High protein value, non bloating properties and good drought tolerance could encourage a come back for little-known legume sanfoin. Jonathan Riley reports

FLEXIBLE feeding and drought resistance are the reasons for one Hampshire beef and sheep producers decision to grow sainfoin.

Nick Danielss 46ha (116-acre) Hyde Farm, Hyde, supports 200 ewes and 30 suckler cows, but the land is light sand on gravel in the Avon valley where the annual rainfall is only 610mm (24in).

"Seven years out of 10 the grass dies back and there is nothing to graze from June onwards. Even when it rains here, the moisture passes through the soil quickly, taking with it any nitrogen we have applied," says Mr Daniels.

So he chose to try sainfoin -which can root to 9m (25ft) and fixes nitrogen – and ploughed up an unproductive grass ley at the end of April last year.

Soil indices were checked and pH corrected to about 6 and the field disked and ring rolled before a sainfoin, timothy and meadow fescue mix was broadcast at 15kg/ha (13lb/acre) on May 1.

"This is far lower than the recommended rates because there is a shortage of sainfoin seed in the UK," says Mr Daniels.

"The field was then rolled using a flat roller – in hindsight we should have made more passes with the roller because areas on the headland rolled several times produced denser plant populations."

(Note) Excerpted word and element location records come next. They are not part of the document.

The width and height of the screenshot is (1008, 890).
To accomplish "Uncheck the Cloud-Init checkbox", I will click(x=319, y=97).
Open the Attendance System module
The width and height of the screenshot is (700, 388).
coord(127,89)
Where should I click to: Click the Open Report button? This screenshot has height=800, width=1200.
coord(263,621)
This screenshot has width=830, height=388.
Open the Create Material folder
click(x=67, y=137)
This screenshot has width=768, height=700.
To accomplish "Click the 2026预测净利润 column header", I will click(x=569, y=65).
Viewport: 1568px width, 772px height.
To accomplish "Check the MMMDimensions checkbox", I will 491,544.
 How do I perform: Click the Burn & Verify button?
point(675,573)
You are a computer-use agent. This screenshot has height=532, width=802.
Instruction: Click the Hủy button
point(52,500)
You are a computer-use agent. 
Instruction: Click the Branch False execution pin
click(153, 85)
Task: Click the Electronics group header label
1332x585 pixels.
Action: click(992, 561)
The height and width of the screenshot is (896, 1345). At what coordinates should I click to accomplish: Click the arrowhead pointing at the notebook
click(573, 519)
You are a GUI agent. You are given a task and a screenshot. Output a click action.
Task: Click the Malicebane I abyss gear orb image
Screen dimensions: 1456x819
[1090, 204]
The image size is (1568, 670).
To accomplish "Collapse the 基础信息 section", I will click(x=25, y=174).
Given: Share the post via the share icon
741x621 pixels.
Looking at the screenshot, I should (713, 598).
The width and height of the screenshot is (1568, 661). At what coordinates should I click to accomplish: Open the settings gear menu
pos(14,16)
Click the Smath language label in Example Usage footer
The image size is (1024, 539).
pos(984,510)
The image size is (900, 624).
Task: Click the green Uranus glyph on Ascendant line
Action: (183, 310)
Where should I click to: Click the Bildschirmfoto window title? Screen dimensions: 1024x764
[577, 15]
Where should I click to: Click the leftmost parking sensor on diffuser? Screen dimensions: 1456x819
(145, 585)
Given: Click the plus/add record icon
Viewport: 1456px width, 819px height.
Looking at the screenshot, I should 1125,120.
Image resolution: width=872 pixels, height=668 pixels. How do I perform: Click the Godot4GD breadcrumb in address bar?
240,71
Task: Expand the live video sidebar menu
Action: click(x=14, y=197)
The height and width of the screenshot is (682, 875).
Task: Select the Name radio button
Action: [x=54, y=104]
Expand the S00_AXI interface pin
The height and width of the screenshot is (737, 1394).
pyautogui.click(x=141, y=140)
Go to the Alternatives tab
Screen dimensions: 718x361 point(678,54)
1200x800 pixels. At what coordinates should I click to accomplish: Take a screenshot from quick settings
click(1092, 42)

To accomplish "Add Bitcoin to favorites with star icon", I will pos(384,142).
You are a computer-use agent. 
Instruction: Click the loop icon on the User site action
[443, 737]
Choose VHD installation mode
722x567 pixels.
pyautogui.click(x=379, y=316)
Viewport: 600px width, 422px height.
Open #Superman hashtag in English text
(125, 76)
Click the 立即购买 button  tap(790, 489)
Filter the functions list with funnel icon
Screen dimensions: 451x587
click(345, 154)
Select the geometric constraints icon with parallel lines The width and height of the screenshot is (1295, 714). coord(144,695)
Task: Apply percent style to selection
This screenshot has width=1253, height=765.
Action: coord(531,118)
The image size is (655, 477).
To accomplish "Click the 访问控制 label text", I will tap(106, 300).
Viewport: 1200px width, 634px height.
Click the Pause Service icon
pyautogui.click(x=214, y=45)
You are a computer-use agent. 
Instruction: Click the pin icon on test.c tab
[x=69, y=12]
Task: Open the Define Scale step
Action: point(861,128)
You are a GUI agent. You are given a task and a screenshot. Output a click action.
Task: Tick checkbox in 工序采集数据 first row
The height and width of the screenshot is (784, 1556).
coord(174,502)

The crop emerged in 12 days with about 12-15 plants/sq m. About 50kg/ha (40 units/acre) of phosphate and 30kg/ha (24 units/acre) of potash were applied and the crop allowed to go to seed to increase plant population.

"The crop reached chest height by August and we cut it using a normal mower and wilted it for 24 hours to 25% dry matter to concentrate sugar.

"Sainfoin doesnt have the buffering quality of lucerne and red clover so there is no need for an additive. But the stalkiness of the plant makes it difficult to consolidate, and the grasses in the mix helped to produce a better silage. The result was a good crop of big bale silage from land which supported little more than a brown stubble on grass fields," he says.

As the sainfoin regrew sheep grazed it back until the first frost when the plant top dies off. This allows weed control and a wide range of herbicides can be used.

"This year we will make more silage and some hay which we will sell at up to £8 a bale," he adds.

Nick Daniels says sainfoin is deep rooting and so is drought resistant.

SAINFOIN

&#8226 Sow spring/early summer

&#8226 Seed rate 82kg/ha.

&#8226 Sowing depth 1-2cm

&#8226 Sow 70 to 150 plants/sq m

&#8226 Aim for 50-60 plants/sq m

first season.

&#8226 Yields 7t to 12t/ha DM a year.